5 Replies Latest reply on Jul 23, 2018 12:27 PM by Ankit Patel

    Tableau Server Client python API not finishing extract refresh

    Ankit Patel

      Hi,

      I am trying to use the TSC api in python to execute a refresh of an extract that is associated with a workbook published on Tableau Server 10.5.

      The extract is tied to a data source on Amazon Athena.

      I am able to successfully "kick off" the refresh through my code, which I can tell by the change in timestamp on the extract. But it never finishes, since the time stamp doesn't change again and I don't see any new data displaying in the published workbook.

       

      I'm not sure if it is something with the Tableau Server itself having issues, or if I am programmatically making a mistake.

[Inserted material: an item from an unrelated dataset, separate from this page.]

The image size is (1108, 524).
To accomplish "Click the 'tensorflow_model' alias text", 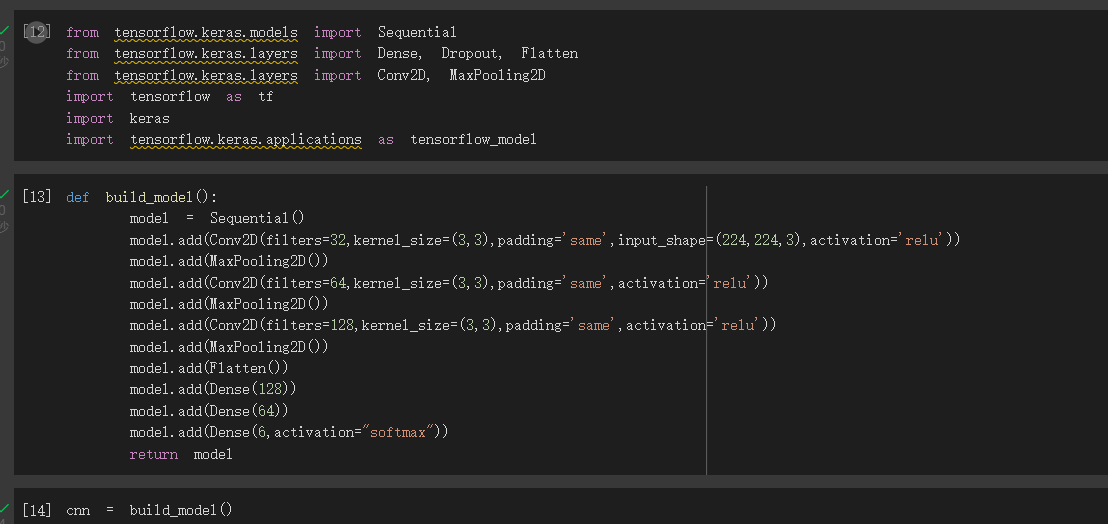I will [x=473, y=140].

      Would anyone be able to shed light on it? (my code below)

       

      import tableauserverclient as TSC
      
      
      tableau_auth = TSC.TableauAuth('<user_id>', '<pw>', site_id='')
      server = TSC.Server('<tableau server address>')
      
      
      def refresh_tableau_dashboard(workbook_name, refresh = False):
          with server.auth.sign_in(tableau_auth):
              server.version = '2.8'
      
      
              # request all workbooks on this Tableau server
              all_workbooks, pagination_item = server.workbooks.get()
              
              # loop through all workbooks to find desired one to retrieve it's workbook_id
              for workbook in all_workbooks:
                  if workbook.name == workbook_name:
                      # print a few key bits of information 
                      print("Workbook Name: ",workbook.name)
                      print("Workbook ID: ", workbook.id)                
                      print("created at: ", workbook.created_at)
                      print("last updated at: ", workbook.updated_at)
                      print("project name: ", workbook.project_name)        
                  
                      # this will trigger a refresh of the extract for the given workbook_id
                      if refresh:
                          try:
                              response = server.workbooks.refresh(workbook.id)
                          except Exception as e:
                              response = e
                      else:
                          response = "Refresh was not requested"
          return response
      
      
      # call the refresh
      refresh_tableau_dashboard("my_workbook_name"
      
      
      
      
      
      
      
      
      , True)
      

      Thanks in advance!

        • 1. Re: Tableau Server Client python API not finishing extract refresh
          Dylan Bergey

          Ankit -

           

          Have you been able to refresh the extract manually? How long did it take? How large is the source data?

           

          My understanding of the python data extract API, is that it doesn't handle strings very well, and it when creating an extract it's essentially creating it cell by cell.

           

          Do you have to use python, and do you have to use Athena? Could you move the data somewhere else?

           

          Take a look I linked below.

           

          Performance Issues with Python and Tableau Data Extract API

          1 of 1 people found this helpful
          • 2. Re: Tableau Server Client python API not finishing extract refresh
            Ankit Patel

            Hi Dylan,

             

            Appreciate your prompt response!

             

            Manually refreshing it takes 6mins.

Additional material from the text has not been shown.